“The Blue Room” – Flash Fiction

by

The crash jolts me from my desk, the thwack and rattle of glass. A bird has collided with the window, perhaps a robin or mourning dove. I scan the balcony, the tree tops, the yard below. On the window, tufts of feathers quiver. I see the faint imprint of a wing.  Downstairs, I scour the yard, my terrier beside me. The bird is nowhere. I tell myself it lives and bemoan the fact of glass.

I return to my desk, distract myself with an online article telling me to “click on the masterpieces.” The woman bathing dissolves beneath my cursor to reveal a bearded man wearing a jacket and bow tie—Picasso’s Blue Room. Beneath Van Gogh’s Patch of Grass appears the scarf-wrapped head of a Dutch peasant. A homely woman glowers behind Allori’s gentle Isabella de Medici. I am transfixed. Underpaintings revealed by infrared x-rays, abandoned and painted over. 

I click out of the article and a photo from our trip to Israel appears on my screen. My mother gazes toward a lapping Mediterranean, face resplendent. We are in Jaffa, her birthplace, on a tour of the Holy Land. It has taken seven decades for her to return. She was 12 when bombs shattered the King David Hotel, the explosion reverberating for miles. Her parents bundled their seven children into the car. A precautionary few days away. No backward glances at her dolls, her piano. She remembers the coat she wore, the smell of damp wool. She does not remember we have spoken twice by phone today. The day is long.

My husband is asleep when I slide under the covers, the moon shining through the plate-glass doors. I lie propped too high for sleep, thinking of the bird, the shock of wings against glass—and of my mother, the shock of memories gone. I want to sort it out, as if life can be paired, folded, and stacked in drawers.

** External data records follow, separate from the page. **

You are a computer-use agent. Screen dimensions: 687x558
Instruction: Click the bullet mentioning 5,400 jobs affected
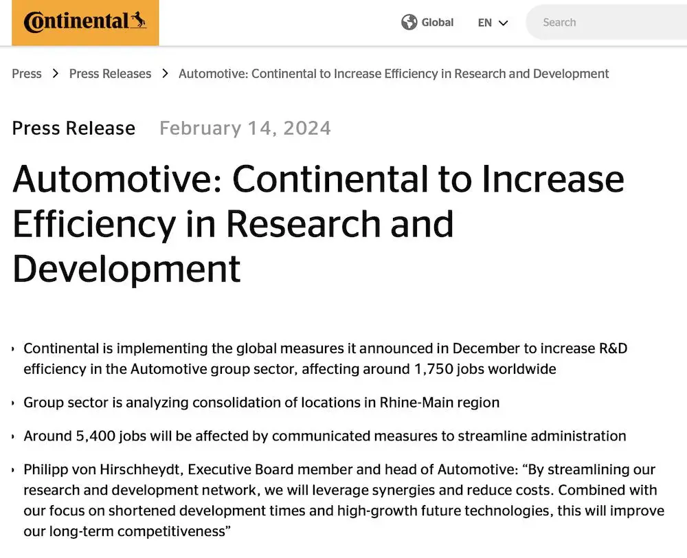tap(324, 436)
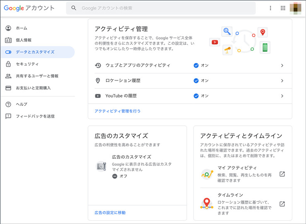Image resolution: width=306 pixels, height=224 pixels.
Task: Open 広告の設定に移動 link
Action: [110, 213]
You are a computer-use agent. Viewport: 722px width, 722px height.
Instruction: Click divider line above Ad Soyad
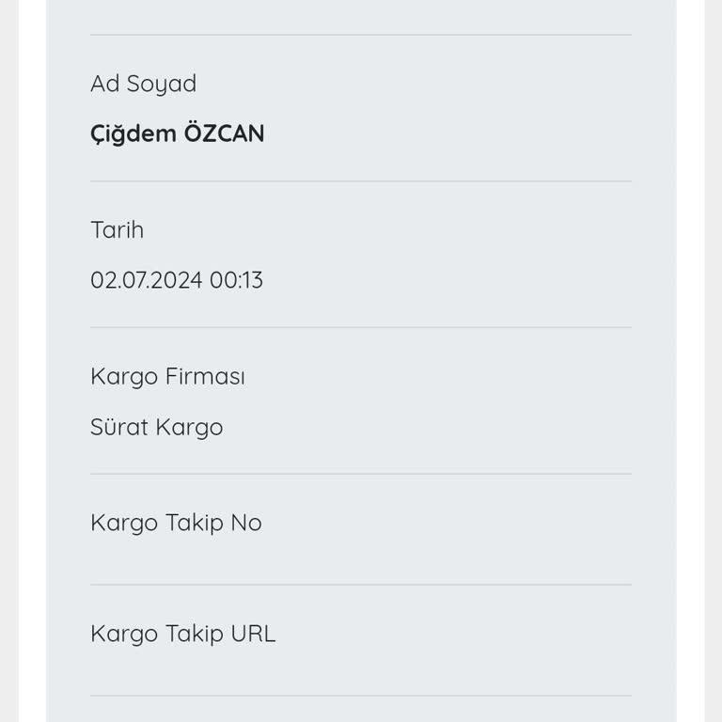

We never know our mothers except as mothers. They come into being only upon our birth. It is through no fault of our own. We do not possess infrared vision. That they pre-exist us is of little relevance, until we start to lose them. 

For seventy-one years, she refused to return. Too dangerous, she said. The rockets of a thousand enemies threatened. I do not point out the direct hits of cancer, divorce, and—now—the erosion of memory. Bits of herself loosen, peel, flake off, lay waste the portrait. The only longing to return seemed to be mine, a sacred pilgrimage across time, her childhood my holy land.

At eighty-three, dazed by the collision into time, she forgot her fear. 

The moon illuminates the bedroom, a heavenly light on a blue planet. We fix our eyes on the seen, but it is the unseen that tells our story. I think of Picasso.

Clouds shaped like mythic gods sweep above the German Colony, a tree-lined neighborhood outside the old city of Jerusalem. We jostle beside the stone wall fronting her childhood house, the Arabic taxi driver waving us into a pose, see too late that my mother has pushed open the hunter-green gate, is crossing the leafy courtyard, approaching the front door, our protests unheard. “This is my house,” she says. The young man—a caregiver—offers a kindly smile, and beckons. We—children and grandchildren—follow, first through the house and then into the yard. Beneath the scudding clouds, the portrait of a mother at dusk dissolves to reveal a curly-haired child at play among the chickens. From gnarled branches, her brothers pelt a nearby house with apples. Her sister has toppled into the pond, her bucket too heavy. The clouds break. My mother is bathed in a burst of sun. 

My husband stirs, settles, eyes masked against an alabaster sheen. Who we are, time takes. But I do not lose heart. Glass is no barrier to heavenly light.